The child in the centrifuge stands for modern man in the society he has made. This is the metaphor at the core of this cruel, powerful picture from France, in which the New Wave of cinematic creation matches the high-water mark established by Black Orpheus (TIME, Nov. 16). Like that film, The 400 Blows (Les Quatre Cents Coups) is the work of an unknown: a 27-year-old cinema critic named Francois Truffaut, who made the film for only $110,000. Last May the picture won him the Cannes Film Festival's award for the year's best direction, and it is expected to make about $1,000,000.
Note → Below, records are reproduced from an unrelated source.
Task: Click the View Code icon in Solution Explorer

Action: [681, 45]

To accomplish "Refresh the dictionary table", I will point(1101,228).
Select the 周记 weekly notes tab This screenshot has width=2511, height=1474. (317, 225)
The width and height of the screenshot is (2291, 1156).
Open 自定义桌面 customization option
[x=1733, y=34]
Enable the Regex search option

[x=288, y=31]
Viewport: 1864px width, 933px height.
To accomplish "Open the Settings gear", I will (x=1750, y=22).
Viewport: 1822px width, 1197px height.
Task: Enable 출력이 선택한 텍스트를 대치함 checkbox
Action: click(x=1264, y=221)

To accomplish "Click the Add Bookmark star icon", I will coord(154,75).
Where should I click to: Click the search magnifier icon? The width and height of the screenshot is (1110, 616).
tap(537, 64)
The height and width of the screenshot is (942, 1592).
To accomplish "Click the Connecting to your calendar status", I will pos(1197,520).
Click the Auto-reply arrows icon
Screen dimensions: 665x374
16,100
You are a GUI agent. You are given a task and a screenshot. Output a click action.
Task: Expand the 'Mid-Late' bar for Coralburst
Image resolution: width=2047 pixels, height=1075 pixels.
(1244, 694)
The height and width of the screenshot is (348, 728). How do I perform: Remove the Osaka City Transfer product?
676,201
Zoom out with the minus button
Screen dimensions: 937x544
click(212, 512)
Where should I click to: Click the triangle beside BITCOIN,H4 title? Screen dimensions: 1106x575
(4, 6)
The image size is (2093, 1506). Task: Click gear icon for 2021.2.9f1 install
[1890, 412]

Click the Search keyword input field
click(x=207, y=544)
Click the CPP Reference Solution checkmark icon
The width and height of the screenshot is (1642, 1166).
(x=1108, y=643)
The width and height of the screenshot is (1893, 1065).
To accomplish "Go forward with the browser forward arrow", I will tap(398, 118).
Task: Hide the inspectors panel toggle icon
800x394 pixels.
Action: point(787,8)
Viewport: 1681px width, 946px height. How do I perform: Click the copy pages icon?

Director Truffaut, who also wrote the script with Marcel Moussy, tells a story that derives from his own childhood experiences in a reform school. His hero is a French schoolboy (Jean-Pierre Léaud), about twelve years old, who lives with his mother and father in a Paris tenement. Actually, the boy's father is just a man his mother married when she found herself pregnant—a nice, easygoing nobody who brings home a steady salary and doesn't ask too many questions. The mother herself is no better than she should be: a pretty, shallow blonde who consults only her own pleasure and takes it where the grass is greener. She works all day in an office. At night she gives her son the back of her tongue and the heel of the bread; and when she thinks he is asleep, she pesters her husband to "board him out so I can have some peace."

The boy learns early to "defend" himself, as the French say. Naturally independent, he soon becomes a proficient liar, steals from his mother's purse, cheats in class, plays hooky. Finally the boy decides to "faire les quatre cents coups" (go for broke). He runs away from home, and to get money steals a typewriter from his father's office. He tries to sell it, finds he cannot, and is caught when he returns the machine. Horrified, his father takes him to the police station "to teach him a lesson." The children's court sends him to an "observation center" in the country, where young offenders are literally knocked into shape. His mother visits him only to tell him that he can never come back home. "Your father . . . has lost his job because of you . . . and is completely disinterested in your fate."

Desperate, the boy escapes. He runs and runs. At last he reaches the sea. He can go no farther. Bewildered and heartsick, he turns back to face life, society, the audience. And at that instant the camera stops. A life is arrested, an existence fades into the sort of candid camera photograph that can be seen every day in the tabloids.